Merely short days after Healy’s articles, Jonathan Goodwin became inspired, using the same code Healy and Caren used to perform a co-citation analysis of Literary Theory Journals. He began by concluding that these co-citation analysis were much more useful (better) than his previous attempts at direct citation analysis. About four decades of bibliometric research backs up Goodwin’s claim. Figure 5 shows Goodwin’s Literary Theory co-citation network, drawn from five journals and clickable for the interactive version, where he adds a bit of code so that the user can determine herself what threshold she wants to cut off co-citation weights. Goodwin describes the code to create the effect on his github account. In a follow-up post, directly inspired by Healy’s, Goodwin looks at citations to women in literary theory. His results? When a feminist theory journal is included, 8 of the top 30 authors are women (27%); when that journal is not included, only 2 of the top 30 authors are women (7%).
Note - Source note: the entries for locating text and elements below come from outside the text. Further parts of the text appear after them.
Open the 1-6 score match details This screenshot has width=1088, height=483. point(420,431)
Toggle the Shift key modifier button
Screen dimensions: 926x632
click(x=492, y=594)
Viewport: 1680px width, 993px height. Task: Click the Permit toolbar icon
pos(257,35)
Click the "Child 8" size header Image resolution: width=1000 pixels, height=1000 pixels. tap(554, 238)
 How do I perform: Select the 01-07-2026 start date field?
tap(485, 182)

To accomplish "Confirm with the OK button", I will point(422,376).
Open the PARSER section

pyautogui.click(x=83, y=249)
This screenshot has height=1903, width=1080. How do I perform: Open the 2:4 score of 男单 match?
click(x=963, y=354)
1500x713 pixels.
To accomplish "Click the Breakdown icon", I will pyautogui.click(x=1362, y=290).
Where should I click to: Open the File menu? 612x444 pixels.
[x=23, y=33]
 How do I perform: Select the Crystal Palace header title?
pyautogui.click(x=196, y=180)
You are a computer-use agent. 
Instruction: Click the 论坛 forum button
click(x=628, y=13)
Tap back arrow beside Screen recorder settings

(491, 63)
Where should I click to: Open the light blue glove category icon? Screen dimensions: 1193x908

Figure 5: Goodwin's literary theory co-citation network. [via]
Figure 5: Goodwin’s literary theory co-citation network. [via]

At the Speed of Blog

Just after these blog posts were published, a quick twitter exchange between Jonathan Goodwin, John Theibault, and myself (part of it readable here) spurred Goodwin, in the space of 20 minutes, to download, prepare, and visualize the co-citation data of four social history journals over 40 years. He used ISI Web of Science data, Neal Caren’s code, a bit of his own, and a few other bits of open script which he generously cites and links to. All of this is to highlight not only the phenomenal speed of research when unencumbered by the traditional research process, but also the ease with which these sorts of analysis can be accomplished. Most of this is done using some (fairly simple) programming, but there are just as easy solutions if you don’t know how to or don’t care to code–one specifically which I’ll mention later, the Sci2 Tool. From data to visualization can take a matter of minutes; a first pass at interpretation won’t take much longer. These are fast analyses, pretty useful for getting a general overview of some discipline, and can provide quite a bit of material for deeper analysis.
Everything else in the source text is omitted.